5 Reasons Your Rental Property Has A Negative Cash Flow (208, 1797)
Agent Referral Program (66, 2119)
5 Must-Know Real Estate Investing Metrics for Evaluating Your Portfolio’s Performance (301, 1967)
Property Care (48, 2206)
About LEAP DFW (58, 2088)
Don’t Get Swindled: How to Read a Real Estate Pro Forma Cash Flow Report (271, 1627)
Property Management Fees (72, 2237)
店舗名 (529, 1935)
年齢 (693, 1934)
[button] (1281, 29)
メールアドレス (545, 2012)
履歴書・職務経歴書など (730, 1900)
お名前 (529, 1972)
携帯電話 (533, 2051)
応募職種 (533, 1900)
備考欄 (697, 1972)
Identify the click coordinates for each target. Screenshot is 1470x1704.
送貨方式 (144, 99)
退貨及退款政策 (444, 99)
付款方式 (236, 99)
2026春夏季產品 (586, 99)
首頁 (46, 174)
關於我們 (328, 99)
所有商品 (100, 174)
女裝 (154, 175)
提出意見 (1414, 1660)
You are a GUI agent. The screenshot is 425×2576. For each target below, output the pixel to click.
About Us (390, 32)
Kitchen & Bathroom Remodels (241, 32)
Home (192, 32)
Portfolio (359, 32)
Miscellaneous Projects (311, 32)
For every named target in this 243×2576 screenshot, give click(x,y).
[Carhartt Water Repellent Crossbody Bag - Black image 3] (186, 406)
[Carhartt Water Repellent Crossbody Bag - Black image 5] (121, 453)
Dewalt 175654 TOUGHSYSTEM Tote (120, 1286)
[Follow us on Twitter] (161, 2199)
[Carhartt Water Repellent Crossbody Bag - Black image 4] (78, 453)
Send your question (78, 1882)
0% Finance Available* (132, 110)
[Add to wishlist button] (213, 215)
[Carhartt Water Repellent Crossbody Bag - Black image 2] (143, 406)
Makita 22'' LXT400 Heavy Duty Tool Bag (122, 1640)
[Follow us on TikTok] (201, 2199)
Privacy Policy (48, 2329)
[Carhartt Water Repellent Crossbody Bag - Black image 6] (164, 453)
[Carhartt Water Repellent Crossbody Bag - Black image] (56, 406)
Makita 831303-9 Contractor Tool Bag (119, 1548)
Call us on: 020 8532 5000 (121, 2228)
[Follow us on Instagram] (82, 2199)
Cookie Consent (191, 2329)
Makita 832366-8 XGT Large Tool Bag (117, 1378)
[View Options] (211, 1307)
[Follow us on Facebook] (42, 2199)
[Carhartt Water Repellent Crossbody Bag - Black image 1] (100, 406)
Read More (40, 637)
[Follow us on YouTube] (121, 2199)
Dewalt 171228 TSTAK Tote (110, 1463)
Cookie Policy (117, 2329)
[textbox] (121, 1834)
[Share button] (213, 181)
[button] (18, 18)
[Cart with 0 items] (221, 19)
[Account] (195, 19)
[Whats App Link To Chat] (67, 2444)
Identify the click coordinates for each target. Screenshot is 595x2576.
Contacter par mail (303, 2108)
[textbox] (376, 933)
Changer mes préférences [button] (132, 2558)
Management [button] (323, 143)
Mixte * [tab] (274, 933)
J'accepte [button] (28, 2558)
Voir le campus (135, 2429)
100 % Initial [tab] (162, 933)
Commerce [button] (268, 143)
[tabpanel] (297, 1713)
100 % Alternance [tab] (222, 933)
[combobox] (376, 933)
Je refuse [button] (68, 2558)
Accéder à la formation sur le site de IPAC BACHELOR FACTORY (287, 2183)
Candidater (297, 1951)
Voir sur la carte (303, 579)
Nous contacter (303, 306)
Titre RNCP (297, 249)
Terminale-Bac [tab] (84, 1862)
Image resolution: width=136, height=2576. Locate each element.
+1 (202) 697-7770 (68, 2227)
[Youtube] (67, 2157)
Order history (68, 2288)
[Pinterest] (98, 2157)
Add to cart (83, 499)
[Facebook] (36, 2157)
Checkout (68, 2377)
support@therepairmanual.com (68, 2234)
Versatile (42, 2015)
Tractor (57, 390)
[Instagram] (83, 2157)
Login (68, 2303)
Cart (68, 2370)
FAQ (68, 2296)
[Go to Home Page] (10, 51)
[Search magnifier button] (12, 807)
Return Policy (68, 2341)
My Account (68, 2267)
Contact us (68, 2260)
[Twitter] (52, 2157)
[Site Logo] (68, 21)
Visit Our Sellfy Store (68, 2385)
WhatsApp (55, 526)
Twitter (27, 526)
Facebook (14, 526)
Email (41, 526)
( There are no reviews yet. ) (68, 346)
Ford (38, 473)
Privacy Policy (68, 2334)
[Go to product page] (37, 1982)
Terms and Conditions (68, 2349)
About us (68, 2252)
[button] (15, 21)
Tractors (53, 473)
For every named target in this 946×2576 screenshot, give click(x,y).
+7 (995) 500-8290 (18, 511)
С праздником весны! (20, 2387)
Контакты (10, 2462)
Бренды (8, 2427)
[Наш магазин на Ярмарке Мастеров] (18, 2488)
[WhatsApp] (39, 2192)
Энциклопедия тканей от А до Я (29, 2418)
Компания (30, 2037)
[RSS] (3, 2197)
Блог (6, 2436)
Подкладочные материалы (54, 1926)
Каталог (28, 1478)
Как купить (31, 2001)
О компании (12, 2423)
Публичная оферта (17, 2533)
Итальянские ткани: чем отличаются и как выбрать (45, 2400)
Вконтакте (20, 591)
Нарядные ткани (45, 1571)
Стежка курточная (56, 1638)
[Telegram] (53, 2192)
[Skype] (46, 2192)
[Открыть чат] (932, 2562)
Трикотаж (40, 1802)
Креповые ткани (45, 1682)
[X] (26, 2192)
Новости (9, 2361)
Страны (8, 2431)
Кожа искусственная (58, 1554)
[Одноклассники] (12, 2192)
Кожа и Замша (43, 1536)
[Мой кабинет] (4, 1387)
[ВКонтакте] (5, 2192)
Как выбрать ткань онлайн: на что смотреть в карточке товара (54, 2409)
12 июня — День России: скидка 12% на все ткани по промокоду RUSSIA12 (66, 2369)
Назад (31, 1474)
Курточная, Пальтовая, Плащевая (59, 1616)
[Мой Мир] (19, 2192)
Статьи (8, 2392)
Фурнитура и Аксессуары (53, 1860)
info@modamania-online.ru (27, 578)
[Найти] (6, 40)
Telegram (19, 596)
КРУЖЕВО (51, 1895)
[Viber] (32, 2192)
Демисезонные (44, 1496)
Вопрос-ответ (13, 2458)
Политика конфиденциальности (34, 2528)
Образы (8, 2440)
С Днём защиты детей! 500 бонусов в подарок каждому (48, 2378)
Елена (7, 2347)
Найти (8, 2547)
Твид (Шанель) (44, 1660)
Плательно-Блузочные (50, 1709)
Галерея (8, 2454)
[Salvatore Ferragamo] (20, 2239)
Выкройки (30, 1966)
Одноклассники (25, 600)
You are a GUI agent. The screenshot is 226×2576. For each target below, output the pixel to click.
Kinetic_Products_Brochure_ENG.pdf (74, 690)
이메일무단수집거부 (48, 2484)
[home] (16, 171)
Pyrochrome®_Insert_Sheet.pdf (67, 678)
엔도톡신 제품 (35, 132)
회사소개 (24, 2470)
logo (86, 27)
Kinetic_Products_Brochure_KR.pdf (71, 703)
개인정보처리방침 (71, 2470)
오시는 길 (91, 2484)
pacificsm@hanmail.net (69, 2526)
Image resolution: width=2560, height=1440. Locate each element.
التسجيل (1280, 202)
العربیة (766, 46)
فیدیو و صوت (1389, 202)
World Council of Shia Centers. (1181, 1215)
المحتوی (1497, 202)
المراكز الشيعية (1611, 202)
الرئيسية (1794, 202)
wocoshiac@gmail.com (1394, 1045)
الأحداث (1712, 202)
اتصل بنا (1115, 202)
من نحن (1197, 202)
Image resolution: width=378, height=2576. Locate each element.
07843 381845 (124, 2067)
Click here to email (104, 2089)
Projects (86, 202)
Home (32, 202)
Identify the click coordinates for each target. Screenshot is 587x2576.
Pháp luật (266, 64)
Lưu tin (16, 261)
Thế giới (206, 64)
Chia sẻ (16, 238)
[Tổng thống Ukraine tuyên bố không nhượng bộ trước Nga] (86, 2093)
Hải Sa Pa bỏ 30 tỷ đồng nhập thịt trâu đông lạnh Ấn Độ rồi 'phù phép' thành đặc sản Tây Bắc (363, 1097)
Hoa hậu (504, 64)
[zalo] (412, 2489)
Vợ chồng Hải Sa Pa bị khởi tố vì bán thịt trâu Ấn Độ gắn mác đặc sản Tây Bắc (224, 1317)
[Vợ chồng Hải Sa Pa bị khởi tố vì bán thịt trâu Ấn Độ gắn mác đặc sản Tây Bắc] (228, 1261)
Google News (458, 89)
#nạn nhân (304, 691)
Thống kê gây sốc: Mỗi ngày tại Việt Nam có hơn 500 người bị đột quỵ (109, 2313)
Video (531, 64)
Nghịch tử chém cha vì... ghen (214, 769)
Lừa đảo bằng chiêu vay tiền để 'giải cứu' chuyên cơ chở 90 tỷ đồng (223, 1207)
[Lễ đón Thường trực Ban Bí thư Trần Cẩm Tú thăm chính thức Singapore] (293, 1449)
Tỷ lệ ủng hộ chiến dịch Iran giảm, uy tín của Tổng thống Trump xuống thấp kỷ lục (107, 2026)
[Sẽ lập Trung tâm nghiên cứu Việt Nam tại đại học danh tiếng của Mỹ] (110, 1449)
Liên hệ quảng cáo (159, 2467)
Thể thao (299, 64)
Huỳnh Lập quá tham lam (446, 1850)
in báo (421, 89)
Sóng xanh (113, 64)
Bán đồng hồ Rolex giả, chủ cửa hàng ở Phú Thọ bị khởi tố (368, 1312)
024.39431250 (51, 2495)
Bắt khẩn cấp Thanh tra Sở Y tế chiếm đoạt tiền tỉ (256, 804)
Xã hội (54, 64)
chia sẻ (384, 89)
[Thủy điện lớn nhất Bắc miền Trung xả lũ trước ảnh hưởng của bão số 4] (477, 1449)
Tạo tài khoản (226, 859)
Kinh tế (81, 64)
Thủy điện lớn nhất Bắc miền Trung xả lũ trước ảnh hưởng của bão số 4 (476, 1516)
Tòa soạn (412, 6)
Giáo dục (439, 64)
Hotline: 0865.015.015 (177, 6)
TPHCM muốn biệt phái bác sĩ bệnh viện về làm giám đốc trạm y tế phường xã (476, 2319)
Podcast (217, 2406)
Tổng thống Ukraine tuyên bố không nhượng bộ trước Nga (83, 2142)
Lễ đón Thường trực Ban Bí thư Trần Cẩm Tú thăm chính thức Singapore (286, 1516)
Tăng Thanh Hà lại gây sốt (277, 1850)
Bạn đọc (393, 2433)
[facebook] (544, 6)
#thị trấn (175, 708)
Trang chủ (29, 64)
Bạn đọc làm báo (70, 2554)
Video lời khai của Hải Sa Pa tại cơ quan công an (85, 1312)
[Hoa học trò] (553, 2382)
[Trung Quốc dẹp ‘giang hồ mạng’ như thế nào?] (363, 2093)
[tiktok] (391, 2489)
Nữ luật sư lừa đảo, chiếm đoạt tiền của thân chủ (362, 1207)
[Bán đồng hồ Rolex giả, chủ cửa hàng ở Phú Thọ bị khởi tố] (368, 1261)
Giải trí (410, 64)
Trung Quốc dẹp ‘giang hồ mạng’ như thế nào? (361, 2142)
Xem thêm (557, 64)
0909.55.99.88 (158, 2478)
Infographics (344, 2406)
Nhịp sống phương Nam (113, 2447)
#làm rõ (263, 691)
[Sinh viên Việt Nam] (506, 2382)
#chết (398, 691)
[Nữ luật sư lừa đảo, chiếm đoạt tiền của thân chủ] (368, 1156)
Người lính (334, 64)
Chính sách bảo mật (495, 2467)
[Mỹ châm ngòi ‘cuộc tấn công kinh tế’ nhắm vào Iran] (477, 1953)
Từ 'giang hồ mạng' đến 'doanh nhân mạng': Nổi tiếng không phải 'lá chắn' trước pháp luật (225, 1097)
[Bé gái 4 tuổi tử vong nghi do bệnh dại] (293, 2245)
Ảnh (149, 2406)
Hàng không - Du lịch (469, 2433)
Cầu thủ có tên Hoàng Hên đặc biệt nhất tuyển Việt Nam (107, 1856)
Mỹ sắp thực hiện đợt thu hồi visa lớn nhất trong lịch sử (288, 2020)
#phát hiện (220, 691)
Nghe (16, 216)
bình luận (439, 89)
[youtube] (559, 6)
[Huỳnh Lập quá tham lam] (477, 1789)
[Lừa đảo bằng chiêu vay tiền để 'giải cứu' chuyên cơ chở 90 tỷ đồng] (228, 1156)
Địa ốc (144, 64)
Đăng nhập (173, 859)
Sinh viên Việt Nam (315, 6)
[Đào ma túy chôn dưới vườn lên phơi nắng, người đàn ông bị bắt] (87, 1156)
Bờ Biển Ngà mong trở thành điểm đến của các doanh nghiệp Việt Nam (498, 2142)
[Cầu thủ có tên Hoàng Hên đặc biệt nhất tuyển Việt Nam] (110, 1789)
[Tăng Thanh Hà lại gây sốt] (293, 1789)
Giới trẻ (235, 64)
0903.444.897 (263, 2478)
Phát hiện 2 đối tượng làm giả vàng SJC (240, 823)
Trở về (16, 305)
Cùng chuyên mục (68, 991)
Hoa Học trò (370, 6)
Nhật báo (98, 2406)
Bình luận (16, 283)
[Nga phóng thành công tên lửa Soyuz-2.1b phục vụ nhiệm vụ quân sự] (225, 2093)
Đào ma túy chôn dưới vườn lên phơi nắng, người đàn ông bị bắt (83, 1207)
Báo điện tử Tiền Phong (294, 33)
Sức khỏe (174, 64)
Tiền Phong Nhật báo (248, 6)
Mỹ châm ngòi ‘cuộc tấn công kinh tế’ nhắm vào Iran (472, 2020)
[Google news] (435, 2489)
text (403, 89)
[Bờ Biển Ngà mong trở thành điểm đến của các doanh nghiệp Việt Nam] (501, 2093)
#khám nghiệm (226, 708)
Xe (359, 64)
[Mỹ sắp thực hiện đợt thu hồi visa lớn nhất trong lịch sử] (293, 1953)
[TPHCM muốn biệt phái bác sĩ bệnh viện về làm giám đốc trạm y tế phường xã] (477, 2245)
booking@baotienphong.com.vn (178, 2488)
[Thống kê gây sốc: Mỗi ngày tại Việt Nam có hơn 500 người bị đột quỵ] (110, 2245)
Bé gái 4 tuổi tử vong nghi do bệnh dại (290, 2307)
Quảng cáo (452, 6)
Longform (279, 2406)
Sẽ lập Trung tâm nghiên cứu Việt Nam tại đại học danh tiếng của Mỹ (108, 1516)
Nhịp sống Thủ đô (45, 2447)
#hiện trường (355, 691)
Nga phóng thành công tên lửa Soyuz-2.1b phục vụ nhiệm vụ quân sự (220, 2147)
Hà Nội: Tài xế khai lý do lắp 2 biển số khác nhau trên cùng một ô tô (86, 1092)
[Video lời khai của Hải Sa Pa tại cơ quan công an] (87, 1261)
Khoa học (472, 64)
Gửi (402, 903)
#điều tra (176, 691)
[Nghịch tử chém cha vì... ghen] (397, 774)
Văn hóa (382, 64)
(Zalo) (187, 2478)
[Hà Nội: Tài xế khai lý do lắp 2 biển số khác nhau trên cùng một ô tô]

###

[ABOUT THIS EXERCISE] Write down, word for word, the lines above from the one containing "Từ 'giang hồ" through the one containing "0903.444.897 (263, 2478)", both ends included.

[EXPECTED OUTPUT]
Từ 'giang hồ mạng' đến 'doanh nhân mạng': Nổi tiếng không phải 'lá chắn' trước pháp luật (225, 1097)
[Bé gái 4 tuổi tử vong nghi do bệnh dại] (293, 2245)
Ảnh (149, 2406)
Hàng không - Du lịch (469, 2433)
Cầu thủ có tên Hoàng Hên đặc biệt nhất tuyển Việt Nam (107, 1856)
Mỹ sắp thực hiện đợt thu hồi visa lớn nhất trong lịch sử (288, 2020)
#phát hiện (220, 691)
Nghe (16, 216)
bình luận (439, 89)
[youtube] (559, 6)
[Huỳnh Lập quá tham lam] (477, 1789)
[Lừa đảo bằng chiêu vay tiền để 'giải cứu' chuyên cơ chở 90 tỷ đồng] (228, 1156)
Địa ốc (144, 64)
Đăng nhập (173, 859)
Sinh viên Việt Nam (315, 6)
[Đào ma túy chôn dưới vườn lên phơi nắng, người đàn ông bị bắt] (87, 1156)
Bờ Biển Ngà mong trở thành điểm đến của các doanh nghiệp Việt Nam (498, 2142)
[Cầu thủ có tên Hoàng Hên đặc biệt nhất tuyển Việt Nam] (110, 1789)
[Tăng Thanh Hà lại gây sốt] (293, 1789)
Giới trẻ (235, 64)
0903.444.897 (263, 2478)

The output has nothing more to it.